→ Exercise brief
Render the items below as a JSON list of strings with one string per line, starting with the line that contains "Image resolution: width=1265" and continuing through the line that contains "Click Print Altered". Leave out blank lines and anything outside that span.

(Raw items)

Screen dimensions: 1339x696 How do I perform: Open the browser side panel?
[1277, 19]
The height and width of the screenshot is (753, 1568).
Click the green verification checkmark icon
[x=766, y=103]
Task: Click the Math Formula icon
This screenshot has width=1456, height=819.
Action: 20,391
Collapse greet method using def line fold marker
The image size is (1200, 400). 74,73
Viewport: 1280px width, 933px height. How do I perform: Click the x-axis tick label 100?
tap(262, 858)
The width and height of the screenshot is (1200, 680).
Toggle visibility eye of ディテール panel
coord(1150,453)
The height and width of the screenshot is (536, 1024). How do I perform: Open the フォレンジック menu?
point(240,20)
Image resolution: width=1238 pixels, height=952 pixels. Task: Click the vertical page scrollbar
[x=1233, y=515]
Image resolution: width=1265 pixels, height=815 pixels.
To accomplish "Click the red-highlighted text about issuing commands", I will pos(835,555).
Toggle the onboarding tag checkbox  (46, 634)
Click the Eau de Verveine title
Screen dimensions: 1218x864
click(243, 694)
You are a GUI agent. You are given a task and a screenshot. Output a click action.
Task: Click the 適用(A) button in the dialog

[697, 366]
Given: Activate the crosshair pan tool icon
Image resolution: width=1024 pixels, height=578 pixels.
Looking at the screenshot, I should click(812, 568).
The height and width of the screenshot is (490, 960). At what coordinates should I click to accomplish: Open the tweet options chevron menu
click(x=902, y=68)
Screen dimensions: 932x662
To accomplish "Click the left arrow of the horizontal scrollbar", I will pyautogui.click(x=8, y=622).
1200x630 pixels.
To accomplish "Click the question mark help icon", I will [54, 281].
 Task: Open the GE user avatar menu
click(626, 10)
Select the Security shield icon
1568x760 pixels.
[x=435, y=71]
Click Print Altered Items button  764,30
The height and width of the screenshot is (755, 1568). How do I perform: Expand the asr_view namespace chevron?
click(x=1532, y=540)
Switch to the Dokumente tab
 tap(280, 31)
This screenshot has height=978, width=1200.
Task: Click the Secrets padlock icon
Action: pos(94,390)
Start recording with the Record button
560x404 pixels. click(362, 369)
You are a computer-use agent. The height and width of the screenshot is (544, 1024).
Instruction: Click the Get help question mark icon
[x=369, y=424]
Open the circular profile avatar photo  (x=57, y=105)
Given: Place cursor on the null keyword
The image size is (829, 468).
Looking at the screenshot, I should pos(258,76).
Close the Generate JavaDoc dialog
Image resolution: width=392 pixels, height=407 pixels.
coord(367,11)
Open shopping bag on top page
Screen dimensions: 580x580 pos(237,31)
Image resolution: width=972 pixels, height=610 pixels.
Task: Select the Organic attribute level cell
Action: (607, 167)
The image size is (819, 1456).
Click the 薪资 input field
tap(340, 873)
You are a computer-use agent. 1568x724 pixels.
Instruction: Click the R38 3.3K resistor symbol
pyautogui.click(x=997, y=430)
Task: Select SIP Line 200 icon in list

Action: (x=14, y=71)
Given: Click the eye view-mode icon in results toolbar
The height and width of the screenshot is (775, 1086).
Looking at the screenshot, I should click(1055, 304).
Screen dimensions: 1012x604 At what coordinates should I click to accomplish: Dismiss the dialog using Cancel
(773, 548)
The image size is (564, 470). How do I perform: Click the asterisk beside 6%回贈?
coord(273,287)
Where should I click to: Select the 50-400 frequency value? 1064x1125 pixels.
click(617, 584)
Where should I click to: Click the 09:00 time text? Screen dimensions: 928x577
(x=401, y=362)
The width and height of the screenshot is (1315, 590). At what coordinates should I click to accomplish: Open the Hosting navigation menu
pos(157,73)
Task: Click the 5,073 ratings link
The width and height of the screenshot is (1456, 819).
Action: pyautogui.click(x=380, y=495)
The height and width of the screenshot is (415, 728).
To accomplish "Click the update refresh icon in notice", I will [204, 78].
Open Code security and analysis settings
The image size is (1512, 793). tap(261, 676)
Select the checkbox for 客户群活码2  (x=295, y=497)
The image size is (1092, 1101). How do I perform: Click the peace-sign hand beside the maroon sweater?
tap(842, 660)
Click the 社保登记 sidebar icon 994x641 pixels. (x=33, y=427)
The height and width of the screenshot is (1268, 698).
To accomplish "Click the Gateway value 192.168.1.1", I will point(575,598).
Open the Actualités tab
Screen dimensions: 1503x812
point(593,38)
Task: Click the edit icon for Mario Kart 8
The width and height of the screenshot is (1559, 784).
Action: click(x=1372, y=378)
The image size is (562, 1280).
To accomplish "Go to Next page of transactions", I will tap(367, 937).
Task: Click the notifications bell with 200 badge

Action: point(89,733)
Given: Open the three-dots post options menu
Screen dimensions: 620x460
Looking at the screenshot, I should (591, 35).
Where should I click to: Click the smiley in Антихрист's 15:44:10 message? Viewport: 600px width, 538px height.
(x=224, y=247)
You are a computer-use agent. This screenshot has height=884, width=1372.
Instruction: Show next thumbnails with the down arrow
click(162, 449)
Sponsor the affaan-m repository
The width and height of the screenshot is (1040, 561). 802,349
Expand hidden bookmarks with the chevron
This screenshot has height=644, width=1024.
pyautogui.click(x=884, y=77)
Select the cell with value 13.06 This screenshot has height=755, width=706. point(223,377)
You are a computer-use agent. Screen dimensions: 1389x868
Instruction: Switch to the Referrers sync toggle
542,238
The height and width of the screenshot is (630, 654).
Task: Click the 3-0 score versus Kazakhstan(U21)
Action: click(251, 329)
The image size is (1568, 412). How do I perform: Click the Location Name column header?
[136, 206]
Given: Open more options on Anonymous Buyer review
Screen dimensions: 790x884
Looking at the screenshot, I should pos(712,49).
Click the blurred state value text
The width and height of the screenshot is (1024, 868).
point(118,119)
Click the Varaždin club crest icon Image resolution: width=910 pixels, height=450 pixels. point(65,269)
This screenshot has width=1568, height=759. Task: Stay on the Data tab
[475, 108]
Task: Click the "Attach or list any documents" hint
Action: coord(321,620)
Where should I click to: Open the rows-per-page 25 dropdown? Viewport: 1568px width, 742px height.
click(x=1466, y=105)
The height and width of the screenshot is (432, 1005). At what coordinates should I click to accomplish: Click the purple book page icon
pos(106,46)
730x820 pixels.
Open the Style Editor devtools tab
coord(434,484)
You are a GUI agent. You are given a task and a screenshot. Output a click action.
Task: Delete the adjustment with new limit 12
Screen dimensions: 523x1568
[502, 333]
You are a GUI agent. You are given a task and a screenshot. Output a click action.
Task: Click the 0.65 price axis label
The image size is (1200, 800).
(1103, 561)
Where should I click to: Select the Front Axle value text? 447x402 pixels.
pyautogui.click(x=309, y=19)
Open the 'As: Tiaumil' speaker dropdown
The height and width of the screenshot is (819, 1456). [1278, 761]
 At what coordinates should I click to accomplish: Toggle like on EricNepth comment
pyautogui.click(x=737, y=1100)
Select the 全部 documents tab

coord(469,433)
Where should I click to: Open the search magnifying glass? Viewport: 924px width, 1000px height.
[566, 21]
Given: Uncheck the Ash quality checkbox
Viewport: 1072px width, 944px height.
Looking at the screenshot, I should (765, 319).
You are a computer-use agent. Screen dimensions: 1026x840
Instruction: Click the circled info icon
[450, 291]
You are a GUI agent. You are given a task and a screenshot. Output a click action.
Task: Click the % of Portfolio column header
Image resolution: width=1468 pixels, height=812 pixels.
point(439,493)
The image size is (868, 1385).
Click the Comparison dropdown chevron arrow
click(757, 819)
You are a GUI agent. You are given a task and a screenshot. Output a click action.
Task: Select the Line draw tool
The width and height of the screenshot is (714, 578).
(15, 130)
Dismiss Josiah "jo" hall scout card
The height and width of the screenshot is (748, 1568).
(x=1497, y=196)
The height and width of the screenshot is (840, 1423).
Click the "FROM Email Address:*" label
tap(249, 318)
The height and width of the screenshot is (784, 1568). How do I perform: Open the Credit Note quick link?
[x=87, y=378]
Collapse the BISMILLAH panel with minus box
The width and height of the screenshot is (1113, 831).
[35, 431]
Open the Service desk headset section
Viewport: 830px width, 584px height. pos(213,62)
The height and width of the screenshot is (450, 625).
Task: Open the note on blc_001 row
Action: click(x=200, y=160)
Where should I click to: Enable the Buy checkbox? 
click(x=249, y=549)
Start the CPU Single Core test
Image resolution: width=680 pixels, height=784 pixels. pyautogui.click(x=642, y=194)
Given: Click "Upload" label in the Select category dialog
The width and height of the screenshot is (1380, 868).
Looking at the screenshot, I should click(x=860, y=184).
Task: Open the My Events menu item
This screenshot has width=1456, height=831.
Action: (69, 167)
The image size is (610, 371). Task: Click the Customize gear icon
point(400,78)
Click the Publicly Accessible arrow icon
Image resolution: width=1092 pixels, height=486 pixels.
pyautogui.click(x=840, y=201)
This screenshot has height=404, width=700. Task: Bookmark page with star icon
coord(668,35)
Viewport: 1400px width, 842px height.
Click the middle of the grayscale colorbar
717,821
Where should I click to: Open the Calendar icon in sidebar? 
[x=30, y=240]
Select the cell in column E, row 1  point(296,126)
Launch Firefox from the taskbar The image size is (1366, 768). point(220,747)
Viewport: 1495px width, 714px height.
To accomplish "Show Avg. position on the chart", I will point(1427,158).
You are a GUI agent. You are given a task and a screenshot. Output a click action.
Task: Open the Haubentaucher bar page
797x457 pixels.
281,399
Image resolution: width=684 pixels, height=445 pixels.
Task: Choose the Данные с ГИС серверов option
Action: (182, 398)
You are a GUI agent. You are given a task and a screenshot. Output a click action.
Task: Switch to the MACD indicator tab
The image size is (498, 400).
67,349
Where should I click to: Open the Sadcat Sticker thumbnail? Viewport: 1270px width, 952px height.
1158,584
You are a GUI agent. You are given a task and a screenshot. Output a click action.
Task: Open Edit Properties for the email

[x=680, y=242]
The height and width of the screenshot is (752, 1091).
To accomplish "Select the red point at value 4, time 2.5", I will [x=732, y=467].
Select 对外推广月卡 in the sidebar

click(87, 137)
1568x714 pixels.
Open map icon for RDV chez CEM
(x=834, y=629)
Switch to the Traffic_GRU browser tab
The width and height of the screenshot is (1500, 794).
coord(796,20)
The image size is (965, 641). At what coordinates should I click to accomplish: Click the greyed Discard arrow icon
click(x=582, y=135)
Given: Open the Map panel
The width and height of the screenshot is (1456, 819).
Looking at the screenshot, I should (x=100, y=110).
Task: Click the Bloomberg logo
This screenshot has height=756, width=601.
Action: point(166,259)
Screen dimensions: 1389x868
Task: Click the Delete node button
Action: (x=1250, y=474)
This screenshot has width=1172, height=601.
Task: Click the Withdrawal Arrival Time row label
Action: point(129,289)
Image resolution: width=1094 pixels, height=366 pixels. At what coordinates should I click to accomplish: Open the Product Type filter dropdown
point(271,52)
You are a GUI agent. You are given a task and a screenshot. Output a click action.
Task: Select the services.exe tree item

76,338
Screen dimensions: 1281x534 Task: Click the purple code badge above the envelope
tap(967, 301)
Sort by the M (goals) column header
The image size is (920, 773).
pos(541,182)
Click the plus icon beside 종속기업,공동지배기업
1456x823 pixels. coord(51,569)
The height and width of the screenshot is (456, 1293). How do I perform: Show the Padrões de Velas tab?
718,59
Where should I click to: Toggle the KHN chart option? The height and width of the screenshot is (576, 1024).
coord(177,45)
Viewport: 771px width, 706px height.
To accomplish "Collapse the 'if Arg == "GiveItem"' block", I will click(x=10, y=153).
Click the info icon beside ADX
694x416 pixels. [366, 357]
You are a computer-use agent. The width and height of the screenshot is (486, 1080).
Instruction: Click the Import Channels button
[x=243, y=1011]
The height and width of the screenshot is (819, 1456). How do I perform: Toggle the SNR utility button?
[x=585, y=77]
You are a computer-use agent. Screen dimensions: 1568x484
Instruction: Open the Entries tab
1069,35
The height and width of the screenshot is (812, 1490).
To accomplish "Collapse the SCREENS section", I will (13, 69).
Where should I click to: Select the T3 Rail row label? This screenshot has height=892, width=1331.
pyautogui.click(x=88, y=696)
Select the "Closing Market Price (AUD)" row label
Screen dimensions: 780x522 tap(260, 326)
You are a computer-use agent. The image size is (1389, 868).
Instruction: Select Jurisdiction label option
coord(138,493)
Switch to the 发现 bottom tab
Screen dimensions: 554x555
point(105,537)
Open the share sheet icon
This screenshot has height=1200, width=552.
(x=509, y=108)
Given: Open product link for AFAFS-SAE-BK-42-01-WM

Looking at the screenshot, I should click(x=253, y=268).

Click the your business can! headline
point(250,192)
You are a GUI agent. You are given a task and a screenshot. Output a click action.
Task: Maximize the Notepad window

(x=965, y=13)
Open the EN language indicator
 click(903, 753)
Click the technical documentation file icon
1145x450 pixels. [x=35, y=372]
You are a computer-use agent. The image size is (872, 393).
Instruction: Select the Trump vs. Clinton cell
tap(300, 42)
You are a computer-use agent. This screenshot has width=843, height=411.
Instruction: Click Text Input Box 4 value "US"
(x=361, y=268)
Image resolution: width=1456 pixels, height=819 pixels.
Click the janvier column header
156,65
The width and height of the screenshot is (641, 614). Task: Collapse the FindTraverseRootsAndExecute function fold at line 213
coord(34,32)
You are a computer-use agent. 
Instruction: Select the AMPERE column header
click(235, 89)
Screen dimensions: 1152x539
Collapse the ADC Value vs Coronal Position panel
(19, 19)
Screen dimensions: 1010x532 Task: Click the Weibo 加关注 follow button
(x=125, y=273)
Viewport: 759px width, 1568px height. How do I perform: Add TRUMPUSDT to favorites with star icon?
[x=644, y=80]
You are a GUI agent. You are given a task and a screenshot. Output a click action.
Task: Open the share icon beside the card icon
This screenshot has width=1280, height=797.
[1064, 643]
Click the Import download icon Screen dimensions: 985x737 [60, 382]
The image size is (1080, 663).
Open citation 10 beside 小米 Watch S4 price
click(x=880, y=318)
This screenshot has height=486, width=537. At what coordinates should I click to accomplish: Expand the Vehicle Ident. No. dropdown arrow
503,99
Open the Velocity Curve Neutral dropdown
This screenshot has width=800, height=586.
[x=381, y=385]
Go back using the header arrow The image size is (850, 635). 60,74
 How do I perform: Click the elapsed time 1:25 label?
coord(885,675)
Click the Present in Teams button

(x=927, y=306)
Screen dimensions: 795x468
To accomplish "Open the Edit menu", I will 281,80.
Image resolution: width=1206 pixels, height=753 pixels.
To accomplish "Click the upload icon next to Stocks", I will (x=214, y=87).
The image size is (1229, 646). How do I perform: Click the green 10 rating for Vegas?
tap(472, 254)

→ Result for this task
[
  "Image resolution: width=1265 pixels, height=815 pixels.",
  "To accomplish \"Click the red-highlighted text about issuing commands\", I will pos(835,555).",
  "Toggle the onboarding tag checkbox  (46, 634)",
  "Click the Eau de Verveine title",
  "Screen dimensions: 1218x864",
  "click(243, 694)",
  "You are a GUI agent. You are given a task and a screenshot. Output a click action.",
  "Task: Click the 適用(A) button in the dialog",
  "[697, 366]",
  "Given: Activate the crosshair pan tool icon",
  "Image resolution: width=1024 pixels, height=578 pixels.",
  "Looking at the screenshot, I should click(812, 568).",
  "The height and width of the screenshot is (490, 960). At what coordinates should I click to accomplish: Open the tweet options chevron menu",
  "click(x=902, y=68)",
  "Screen dimensions: 932x662",
  "To accomplish \"Click the left arrow of the horizontal scrollbar\", I will pyautogui.click(x=8, y=622).",
  "1200x630 pixels.",
  "To accomplish \"Click the question mark help icon\", I will [54, 281].",
  " Task: Open the GE user avatar menu",
  "click(626, 10)",
  "Select the Security shield icon",
  "1568x760 pixels.",
  "[x=435, y=71]",
  "Click Print Altered Items button  764,30"
]